> _Task_
Copy out the following lines without any changes, everything from the line containing "How do I perform: Open the Navigator" down to the line containing "pos(967,506)", both of those lines included.

> _Records from a data collection_
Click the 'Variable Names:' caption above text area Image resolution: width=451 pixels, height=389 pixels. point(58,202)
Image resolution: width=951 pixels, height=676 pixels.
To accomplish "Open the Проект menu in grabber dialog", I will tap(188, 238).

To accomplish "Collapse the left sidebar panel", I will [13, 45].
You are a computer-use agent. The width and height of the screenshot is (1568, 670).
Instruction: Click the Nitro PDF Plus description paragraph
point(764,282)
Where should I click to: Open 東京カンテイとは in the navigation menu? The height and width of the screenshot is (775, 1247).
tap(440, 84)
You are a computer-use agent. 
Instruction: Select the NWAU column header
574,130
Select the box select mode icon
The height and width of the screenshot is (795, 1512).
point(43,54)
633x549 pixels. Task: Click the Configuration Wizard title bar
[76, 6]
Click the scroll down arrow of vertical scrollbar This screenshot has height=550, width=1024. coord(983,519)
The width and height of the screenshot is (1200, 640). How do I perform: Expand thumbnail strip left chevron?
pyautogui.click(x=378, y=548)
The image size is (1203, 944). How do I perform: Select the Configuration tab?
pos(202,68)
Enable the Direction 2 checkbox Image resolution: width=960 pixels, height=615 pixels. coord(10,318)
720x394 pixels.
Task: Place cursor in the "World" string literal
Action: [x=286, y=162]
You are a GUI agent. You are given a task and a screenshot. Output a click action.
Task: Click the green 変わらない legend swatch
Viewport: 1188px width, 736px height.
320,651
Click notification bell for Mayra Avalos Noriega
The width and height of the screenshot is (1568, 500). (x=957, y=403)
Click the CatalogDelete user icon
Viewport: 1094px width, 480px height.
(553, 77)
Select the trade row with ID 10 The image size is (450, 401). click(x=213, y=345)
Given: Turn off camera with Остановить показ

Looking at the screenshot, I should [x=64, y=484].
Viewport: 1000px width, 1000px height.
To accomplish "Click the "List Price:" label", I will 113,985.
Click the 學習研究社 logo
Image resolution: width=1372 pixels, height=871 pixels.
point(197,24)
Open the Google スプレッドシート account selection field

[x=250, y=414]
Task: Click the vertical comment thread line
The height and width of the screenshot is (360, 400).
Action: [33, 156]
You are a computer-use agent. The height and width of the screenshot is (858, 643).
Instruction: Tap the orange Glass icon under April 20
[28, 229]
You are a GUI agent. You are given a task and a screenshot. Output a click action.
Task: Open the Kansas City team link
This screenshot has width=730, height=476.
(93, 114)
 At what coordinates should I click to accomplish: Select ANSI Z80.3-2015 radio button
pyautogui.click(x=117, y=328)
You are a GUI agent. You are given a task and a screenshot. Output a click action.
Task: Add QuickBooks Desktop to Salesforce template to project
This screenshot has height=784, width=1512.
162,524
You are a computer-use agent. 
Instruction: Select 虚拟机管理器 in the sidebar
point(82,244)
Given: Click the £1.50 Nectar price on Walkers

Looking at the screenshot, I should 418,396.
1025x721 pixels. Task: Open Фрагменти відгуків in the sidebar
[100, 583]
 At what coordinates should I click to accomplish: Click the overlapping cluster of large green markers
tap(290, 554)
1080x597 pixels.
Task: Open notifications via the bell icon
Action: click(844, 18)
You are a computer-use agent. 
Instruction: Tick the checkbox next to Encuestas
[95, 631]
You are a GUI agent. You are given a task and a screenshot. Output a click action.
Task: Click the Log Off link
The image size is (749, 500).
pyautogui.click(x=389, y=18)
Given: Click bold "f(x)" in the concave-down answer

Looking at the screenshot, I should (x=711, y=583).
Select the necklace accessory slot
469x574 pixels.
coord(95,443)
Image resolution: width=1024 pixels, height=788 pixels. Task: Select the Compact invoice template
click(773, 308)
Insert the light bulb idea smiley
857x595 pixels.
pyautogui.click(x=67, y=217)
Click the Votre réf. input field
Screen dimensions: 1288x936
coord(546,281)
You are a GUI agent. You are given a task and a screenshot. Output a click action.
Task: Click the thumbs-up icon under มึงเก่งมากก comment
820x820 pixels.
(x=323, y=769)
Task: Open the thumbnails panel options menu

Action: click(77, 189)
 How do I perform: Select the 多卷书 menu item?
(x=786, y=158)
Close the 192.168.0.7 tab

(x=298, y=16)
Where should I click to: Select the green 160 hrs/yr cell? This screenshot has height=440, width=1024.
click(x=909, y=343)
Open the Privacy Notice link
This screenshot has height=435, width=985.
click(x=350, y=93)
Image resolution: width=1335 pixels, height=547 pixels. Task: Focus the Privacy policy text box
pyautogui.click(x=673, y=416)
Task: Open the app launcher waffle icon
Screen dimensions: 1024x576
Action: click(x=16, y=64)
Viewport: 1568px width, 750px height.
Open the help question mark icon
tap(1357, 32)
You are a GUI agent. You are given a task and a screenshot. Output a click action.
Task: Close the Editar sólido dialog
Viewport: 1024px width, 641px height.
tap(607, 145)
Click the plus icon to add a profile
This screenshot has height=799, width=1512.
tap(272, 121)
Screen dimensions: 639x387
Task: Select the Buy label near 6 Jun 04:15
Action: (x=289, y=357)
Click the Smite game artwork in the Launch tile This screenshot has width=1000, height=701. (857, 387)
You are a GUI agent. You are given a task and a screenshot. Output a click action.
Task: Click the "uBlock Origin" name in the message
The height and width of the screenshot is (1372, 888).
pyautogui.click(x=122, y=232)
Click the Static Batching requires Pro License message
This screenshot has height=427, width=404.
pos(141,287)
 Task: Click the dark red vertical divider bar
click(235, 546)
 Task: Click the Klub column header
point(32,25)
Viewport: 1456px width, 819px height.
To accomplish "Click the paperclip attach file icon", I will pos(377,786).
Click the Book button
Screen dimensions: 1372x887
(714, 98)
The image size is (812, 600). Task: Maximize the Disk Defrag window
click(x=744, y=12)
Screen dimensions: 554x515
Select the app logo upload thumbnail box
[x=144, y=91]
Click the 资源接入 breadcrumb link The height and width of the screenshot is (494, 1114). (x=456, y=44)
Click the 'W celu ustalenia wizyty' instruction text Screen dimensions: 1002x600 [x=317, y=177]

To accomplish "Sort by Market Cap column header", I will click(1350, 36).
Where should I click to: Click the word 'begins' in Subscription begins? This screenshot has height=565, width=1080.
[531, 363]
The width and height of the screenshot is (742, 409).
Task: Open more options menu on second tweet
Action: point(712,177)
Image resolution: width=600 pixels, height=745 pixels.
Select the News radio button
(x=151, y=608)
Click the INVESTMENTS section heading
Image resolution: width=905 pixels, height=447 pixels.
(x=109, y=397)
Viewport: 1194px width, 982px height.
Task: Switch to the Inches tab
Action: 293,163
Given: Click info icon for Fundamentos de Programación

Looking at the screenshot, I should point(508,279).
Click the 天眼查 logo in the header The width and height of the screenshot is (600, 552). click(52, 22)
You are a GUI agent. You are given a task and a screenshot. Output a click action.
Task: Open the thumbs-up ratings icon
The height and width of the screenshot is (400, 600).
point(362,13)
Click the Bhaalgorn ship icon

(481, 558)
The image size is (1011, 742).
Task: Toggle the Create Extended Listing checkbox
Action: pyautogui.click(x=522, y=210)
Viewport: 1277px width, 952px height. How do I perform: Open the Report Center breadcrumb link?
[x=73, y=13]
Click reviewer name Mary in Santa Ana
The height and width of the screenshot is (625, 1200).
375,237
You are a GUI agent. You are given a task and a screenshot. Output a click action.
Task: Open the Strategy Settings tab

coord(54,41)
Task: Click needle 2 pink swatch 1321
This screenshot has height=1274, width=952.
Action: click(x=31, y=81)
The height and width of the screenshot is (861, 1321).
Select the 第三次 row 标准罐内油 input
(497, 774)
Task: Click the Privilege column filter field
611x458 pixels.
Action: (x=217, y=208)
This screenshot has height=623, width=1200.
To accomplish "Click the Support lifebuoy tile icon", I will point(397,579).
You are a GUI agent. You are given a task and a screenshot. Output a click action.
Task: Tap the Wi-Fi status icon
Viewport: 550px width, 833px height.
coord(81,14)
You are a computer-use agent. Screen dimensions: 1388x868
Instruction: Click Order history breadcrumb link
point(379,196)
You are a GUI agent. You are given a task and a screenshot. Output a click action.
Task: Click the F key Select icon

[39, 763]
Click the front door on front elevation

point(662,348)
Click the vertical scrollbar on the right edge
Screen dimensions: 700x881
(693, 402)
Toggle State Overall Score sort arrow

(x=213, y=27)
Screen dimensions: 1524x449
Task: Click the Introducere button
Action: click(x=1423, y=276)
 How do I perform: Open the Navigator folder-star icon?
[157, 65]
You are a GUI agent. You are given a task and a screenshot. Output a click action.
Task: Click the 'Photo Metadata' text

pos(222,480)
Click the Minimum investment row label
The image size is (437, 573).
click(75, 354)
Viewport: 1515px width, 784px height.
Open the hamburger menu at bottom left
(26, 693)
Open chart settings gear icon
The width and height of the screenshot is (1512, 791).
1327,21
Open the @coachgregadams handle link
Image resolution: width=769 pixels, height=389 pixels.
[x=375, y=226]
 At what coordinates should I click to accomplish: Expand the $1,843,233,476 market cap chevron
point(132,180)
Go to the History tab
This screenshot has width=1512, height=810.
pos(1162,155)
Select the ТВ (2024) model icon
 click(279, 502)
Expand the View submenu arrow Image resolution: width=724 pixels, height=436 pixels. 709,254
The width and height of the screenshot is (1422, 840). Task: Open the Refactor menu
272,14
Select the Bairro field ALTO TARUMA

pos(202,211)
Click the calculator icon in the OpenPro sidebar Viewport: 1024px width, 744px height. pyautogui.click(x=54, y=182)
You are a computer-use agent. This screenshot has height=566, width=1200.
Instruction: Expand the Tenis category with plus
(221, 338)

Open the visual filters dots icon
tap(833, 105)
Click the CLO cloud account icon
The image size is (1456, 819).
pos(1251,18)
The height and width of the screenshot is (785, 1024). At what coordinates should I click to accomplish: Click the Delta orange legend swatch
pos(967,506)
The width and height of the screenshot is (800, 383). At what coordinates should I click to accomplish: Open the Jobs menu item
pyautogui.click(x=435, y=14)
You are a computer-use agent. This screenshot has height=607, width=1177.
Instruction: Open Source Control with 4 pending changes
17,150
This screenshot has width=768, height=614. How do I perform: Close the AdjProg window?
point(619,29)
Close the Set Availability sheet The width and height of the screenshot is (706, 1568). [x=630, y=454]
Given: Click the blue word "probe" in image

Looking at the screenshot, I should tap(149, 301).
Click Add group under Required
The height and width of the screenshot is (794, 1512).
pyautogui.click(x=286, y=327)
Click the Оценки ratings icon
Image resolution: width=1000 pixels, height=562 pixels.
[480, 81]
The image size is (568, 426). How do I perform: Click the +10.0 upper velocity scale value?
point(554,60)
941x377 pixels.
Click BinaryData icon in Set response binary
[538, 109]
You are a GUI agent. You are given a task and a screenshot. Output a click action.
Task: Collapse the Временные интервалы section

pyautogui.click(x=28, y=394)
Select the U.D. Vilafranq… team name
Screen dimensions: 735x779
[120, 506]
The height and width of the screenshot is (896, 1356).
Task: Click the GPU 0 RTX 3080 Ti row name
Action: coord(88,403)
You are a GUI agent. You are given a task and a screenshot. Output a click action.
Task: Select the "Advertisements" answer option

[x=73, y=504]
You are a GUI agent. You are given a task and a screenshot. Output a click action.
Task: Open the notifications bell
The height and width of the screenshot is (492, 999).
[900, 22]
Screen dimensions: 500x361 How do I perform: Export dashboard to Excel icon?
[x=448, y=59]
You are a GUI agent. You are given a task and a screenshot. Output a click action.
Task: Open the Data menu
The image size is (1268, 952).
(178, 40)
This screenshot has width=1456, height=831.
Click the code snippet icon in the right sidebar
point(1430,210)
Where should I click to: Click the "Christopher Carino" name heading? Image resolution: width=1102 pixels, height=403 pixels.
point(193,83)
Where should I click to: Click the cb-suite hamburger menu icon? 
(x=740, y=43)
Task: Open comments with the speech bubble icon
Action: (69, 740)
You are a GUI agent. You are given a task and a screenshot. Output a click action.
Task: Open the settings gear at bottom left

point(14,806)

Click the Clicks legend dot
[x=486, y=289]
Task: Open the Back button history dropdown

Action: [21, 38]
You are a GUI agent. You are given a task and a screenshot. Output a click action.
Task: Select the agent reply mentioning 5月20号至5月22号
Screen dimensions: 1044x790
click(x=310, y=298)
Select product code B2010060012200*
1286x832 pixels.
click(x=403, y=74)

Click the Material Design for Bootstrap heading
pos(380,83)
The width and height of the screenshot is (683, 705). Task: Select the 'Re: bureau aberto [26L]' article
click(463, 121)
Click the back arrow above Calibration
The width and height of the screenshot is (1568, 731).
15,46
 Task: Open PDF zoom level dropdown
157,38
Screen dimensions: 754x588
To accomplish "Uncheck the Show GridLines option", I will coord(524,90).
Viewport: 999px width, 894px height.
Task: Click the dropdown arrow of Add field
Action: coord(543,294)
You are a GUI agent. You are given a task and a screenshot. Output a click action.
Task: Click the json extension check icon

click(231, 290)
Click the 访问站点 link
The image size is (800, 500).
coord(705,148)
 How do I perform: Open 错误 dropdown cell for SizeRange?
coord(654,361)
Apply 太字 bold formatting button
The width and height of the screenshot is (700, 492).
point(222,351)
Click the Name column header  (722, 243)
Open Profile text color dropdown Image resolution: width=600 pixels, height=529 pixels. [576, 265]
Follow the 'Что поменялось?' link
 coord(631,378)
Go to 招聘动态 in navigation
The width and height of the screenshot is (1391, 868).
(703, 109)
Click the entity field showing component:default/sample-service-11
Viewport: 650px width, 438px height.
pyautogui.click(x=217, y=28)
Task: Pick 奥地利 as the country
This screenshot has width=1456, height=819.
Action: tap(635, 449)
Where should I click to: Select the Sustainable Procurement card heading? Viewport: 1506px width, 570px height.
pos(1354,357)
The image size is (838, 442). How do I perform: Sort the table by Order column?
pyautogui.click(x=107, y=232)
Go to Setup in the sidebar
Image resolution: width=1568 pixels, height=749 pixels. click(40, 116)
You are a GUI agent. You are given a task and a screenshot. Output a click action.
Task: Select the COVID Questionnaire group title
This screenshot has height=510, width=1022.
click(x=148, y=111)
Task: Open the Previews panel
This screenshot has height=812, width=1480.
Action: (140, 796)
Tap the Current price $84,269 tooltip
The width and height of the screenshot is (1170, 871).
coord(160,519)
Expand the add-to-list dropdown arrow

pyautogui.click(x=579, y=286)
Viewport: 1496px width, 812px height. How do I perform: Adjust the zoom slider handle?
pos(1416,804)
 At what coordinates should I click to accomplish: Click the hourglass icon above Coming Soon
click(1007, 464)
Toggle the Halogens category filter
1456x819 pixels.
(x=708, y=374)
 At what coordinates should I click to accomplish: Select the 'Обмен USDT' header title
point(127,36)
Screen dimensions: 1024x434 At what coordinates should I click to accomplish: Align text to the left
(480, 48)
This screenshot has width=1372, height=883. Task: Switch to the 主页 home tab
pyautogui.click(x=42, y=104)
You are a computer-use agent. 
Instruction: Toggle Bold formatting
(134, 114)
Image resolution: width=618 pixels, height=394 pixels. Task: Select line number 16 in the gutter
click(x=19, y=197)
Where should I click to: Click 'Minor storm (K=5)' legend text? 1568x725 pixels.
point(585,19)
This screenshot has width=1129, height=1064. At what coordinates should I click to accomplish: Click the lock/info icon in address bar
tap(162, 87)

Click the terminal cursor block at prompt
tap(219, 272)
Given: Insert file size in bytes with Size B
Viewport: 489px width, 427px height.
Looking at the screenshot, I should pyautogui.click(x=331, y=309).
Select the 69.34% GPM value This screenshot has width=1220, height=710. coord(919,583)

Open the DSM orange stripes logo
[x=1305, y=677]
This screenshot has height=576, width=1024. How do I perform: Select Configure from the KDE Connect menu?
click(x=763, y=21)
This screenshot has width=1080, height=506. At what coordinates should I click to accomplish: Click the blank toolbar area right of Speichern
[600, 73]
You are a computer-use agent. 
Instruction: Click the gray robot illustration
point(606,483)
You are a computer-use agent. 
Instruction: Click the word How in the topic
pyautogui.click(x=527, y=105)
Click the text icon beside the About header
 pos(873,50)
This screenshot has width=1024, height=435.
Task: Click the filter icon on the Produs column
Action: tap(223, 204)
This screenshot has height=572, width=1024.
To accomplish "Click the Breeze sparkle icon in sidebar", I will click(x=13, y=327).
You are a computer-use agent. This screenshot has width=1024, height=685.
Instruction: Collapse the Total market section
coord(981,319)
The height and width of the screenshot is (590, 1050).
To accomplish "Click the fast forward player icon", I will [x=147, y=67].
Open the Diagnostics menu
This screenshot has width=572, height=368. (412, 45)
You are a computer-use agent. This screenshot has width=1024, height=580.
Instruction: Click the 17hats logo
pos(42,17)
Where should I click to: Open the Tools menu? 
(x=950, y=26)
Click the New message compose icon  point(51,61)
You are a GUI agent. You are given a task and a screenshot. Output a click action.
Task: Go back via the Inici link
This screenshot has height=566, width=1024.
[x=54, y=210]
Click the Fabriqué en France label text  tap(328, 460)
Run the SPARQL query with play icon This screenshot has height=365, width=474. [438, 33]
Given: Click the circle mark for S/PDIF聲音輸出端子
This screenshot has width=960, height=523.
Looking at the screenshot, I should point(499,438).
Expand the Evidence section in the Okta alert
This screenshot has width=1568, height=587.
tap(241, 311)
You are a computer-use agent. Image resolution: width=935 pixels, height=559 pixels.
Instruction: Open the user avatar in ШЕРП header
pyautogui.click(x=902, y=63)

> _Answer to this problem_
 How do I perform: Open the Navigator folder-star icon?
[157, 65]
You are a GUI agent. You are given a task and a screenshot. Output a click action.
Task: Click the 'Photo Metadata' text

pos(222,480)
Click the Minimum investment row label
The image size is (437, 573).
click(75, 354)
Viewport: 1515px width, 784px height.
Open the hamburger menu at bottom left
(26, 693)
Open chart settings gear icon
The width and height of the screenshot is (1512, 791).
1327,21
Open the @coachgregadams handle link
Image resolution: width=769 pixels, height=389 pixels.
[x=375, y=226]
 At what coordinates should I click to accomplish: Expand the $1,843,233,476 market cap chevron
point(132,180)
Go to the History tab
This screenshot has width=1512, height=810.
pos(1162,155)
Select the ТВ (2024) model icon
 click(279, 502)
Expand the View submenu arrow Image resolution: width=724 pixels, height=436 pixels. 709,254
The width and height of the screenshot is (1422, 840). Task: Open the Refactor menu
272,14
Select the Bairro field ALTO TARUMA

pos(202,211)
Click the calculator icon in the OpenPro sidebar Viewport: 1024px width, 744px height. pyautogui.click(x=54, y=182)
You are a computer-use agent. This screenshot has height=566, width=1200.
Instruction: Expand the Tenis category with plus
(221, 338)

Open the visual filters dots icon
tap(833, 105)
Click the CLO cloud account icon
The image size is (1456, 819).
pos(1251,18)
The height and width of the screenshot is (785, 1024). At what coordinates should I click to accomplish: Click the Delta orange legend swatch
pos(967,506)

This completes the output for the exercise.